Inconformadas recorreram ambas as partes, de agravo.

As quais apresentaram as mesmas conclusões, a saber:

A) Com efeito, os Autores instauraram a presente acção de divisão de coisa comum contra a ora Agravante / Ré alegando que Autores e Ré “são donos e legítimos proprietários, em comum e sem determinação de parte ou direito do prédio rústico (…) na proporção de 5/6 para os AA e na proporção de 1/6 para a Ré, com a seguinte descrição: prédio rústico, sito no ..., composto por terreno de cultura e pinhal, com a área total de 56.300 m2 que confronta do Norte com Câmara Municipal de ..., do Sul com ..., do Nascente com Estrada e do Poente com caminho, inscrito na actual matriz predial rústica sob os artigos ... ..., sendo que nas antigas matrizes, o mesmo prédio se encontrava descrito sob as matrizes n.º ...” e que nunca acertaram verbalmente a divisão material do prédio sub judice, na proporção dos seus quinhões, peticionando, a final, que se procedesse à adjudicação ou venda do prédio comum nos termos do disposto nos artigos 1053º a 1056º do Código de Processo Civil.

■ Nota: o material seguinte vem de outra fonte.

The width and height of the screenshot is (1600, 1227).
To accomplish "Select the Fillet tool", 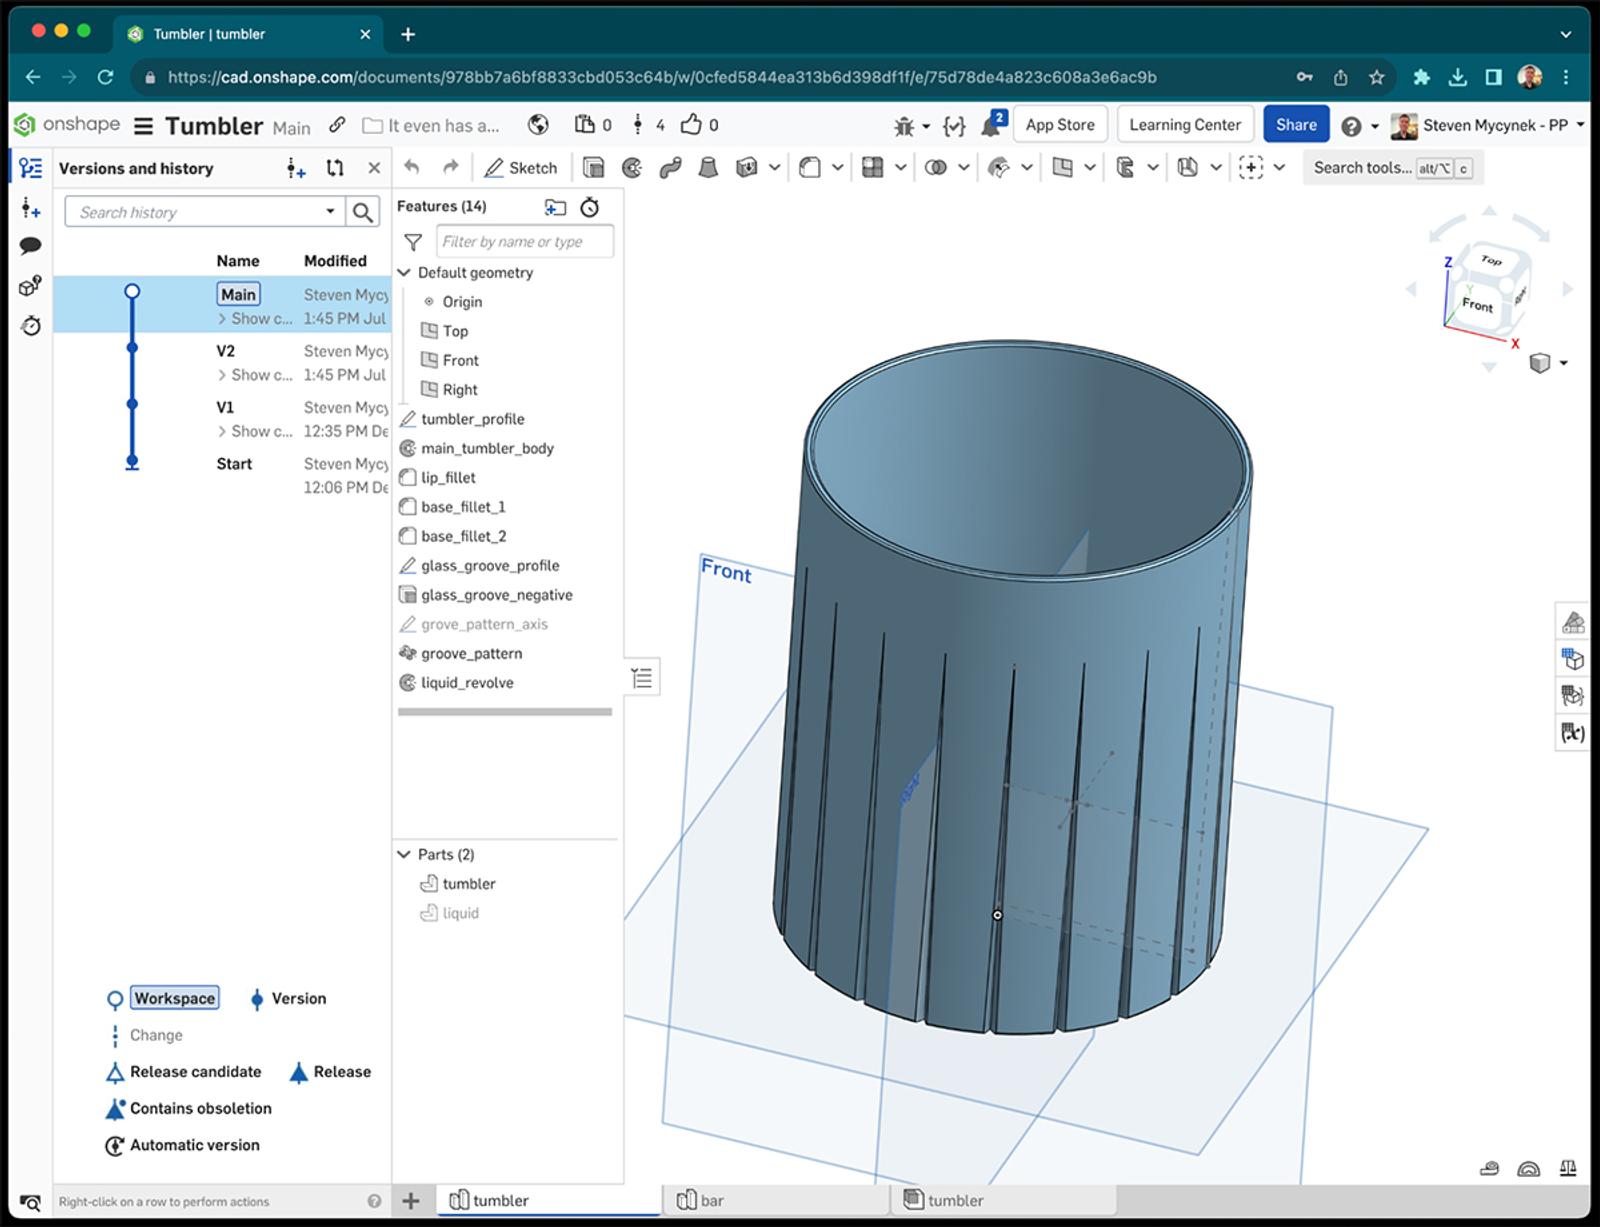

B) Citada a ora Agravante para contestar a acção que os Autores lhe movem, veio impugnar a matéria fáctica por estes alegada nos termos que a seguir se transcrevem, para além de ter excepcionado invocando que não estavam representados na acção todos os compartes e vindo invocar a divisão do prédio objecto dos presentes autos em 6 parcelas distintas e materialmente divididas por usucapião, porquanto

C) Desde logo, tais parcelas encontram-se, cada uma delas, inscritas na matriz predial e cada um dos seus titulares paga o respectivo imposto, sendo que de acordo com os documentos juntos aos autos se verifica que já antes de 1985 cada parcela tinha o seu artigo de matriz e após esta data passou a ter um novo artigo devido a renumeração efectuada no concelho de ... por virtude da criação de nova freguesia.

D) Donde há mais de 20, 30 anos que Autores e Agravante estão na posse de cada uma das parcelas de terreno resultantes da divisão do prédio sub judice vindo, cada um deles, possuindo e fruindo a sua respectiva parcela de terreno, à vista de toda a gente, sem oposição de ninguém, ininterruptamente, na convicção de desfrutarem de “coisa” exclusivamente sua, para o que sempre vêm retirando os benefícios que cada um dos terrenos gera, lavrando-os, cortando as árvores que existem em cada um dos prédios, pinheiros e eucaliptos, plantado e tratando das árvores de fruto e colhendo os respectivos frutos.

E) Estando cada uma das parcelas autonomizadas umas das outras até pelos marcos que existem a delimitar as estremas, possuindo, assim, as referidas parcelas de terreno áreas bem definidas e respectivas confrontações, como constam das respectivas matrizes, documentos esses que foram juntos aos autos.

F) Realidade essa que as partes reconheceram e aceitaram no acordo que apresentaram em Tribunal para que fosse homologado e que foi redigido de acordo com a realidade factual existente e para efeitos de descrição dos referidos prédios na Conservatória do Registo Predial.

Ora

G) Do acordo consta que as partes reconhecem e aceitam, todos eles, que desde, pelo menos ,1973 o prédio objecto dos presentes autos se encontra demarcado por marcos que foram colocados pelos antecessores a delimitar cada uma das 6 fracções em que o prédio foi dividido.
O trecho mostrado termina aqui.